International graduate students constituted approximately 20 percent of total national enrollment, according to the 2017 Graduate Enrollment and Degrees report by the Council of Graduate Schools.
The number of international graduate students’ enrollment at UW-Madison is significantly higher than the national average — it was close to 2,703 in Fall 2017, nearly half as many as the 4,791 American students, according to UW-Madison’s Office of the Registrar.
Koo Zhixiong, a former investigative reporter and journalism lecturer at Hong Kong Baptist University, did not enter graduate school right after commencement like many graduate students do, but rather shifted from the industry into the academic field.
“I was teaching as a lecturer back in Hong Kong, but teaching as a [teaching assistant] is new to me. Teaching in English and teaching in America is new to me,” said Zhixiong, who now attends UW-Madison.
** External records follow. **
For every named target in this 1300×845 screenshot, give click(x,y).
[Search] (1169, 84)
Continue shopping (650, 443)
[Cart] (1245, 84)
Graduate school is competitive, especially for international TAs, according to Zhixiong. Such a competitive environment can lead to mental health disorders, including anxiety and depression. According to a Yale University survey released in 2013, close to 39 percent of Chinese graduate students on the university’s campus reported depression and 25 percent experienced anxiety.
At UW-Madison, many graduate students come to International Student Services with academic issues, according to Colleen Hutchinson, an ISS student advisor.